Es ist ein Beschnuppern, eine Art Casting. Kann man das so nennen? Ein Kennenlernen. Das Haus ist ein Projekt, ein Hausprojekt, in dem Marens Schwester wohnt, zusammen mit Freund und Kind. […] Deswegen sind sie nun hier in der Küche.

Platz für Maren und Vela mit Garten und vielen Menschen mitten auf dem Land neben der großen Stadt. Vela ist nicht gleich überzeugt, das wird im Verlauf des Romans deutlich, und ihre Intuition, so scheint es, bestätigt sich. Die beiden ziehen in eine Struktur mit sechs anderen Erwachsenen und einem Kind ein.

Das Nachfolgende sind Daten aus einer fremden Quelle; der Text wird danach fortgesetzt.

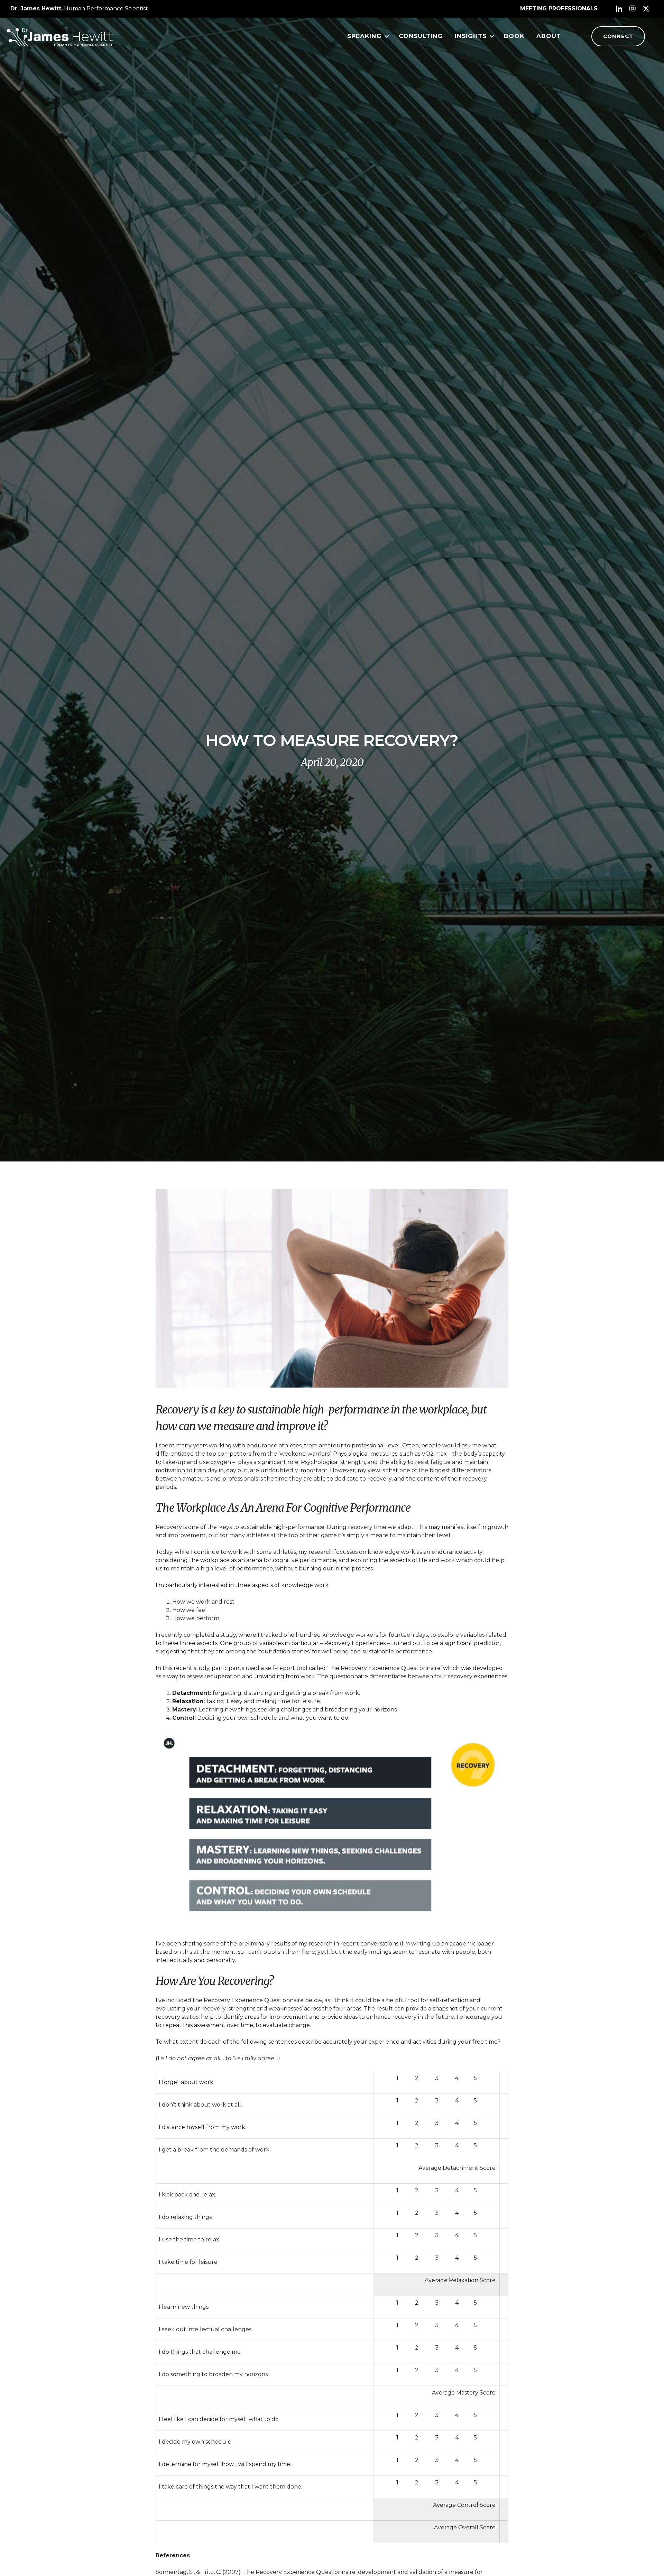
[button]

Diese Hausgemeinschaft lebt alles, was das hippe Alternativleben hergibt: das Geld der Lohnarbeit wird in einen Topf geworfen, es ist egal, wer wie viel verdient, natürlich sind sie antikapitalistisch eingestellt. Alle leisten einen gleichen Anteil an Putz- und Carearbeit. Alle kümmern sich um Eli, das Kind. Manche Beziehungen sind offen, die Menschen einander zugewandt, sie sind rassismussensibel, gegessen wir viel Gemüse und im Sommer richten sie ein großes Gartenfest für alle Nachbar*innen aus. Das Leben scheint perfekt, und so beschreiben das die Mitbewohner*innen auch vermeintlich bescheiden. Trotzdem wird bei jedem Satz deutlich, wie stolz sie auf ihr Lebenskonzept fernab von Kapitalismus und verkorksten Beziehungen sind. Theo, der den Welthunger durch den Anbau essbarer Eicheln stillen will, bestont das besonders gerne.

 

Svenja Gräfen gelingt vieles

Was gut gelingt, ist die Normalisierung von Gender in der Sprache. Nie gibt es Freunde, immer sind es Freundinnen und Freunde, da ist Svenja Gräfen konsequent. Auch wenn es anfangs vielleicht die Lesegewohnheit brechen kann, zeigt der Roman, wie gut das literarisch funktioniert. Ein Buch, das man für Zweifler*innen von genderbewusster Sprache in der Literatur als Gegenbeweis im Hinterkopf behalten kann. Gleichermaßen normalisiert und nicht weiter kommentiert werden unterschiedliche queere oder offene Beziehungen, was ebenfalls literarisch gelingt und das Leben vieler junger Menschen widerspiegelt. Der Roman bemüht sich um Korrektheit, sprachlichen Einklang damit und zeigt, wie es gehen kann. Das ist gut.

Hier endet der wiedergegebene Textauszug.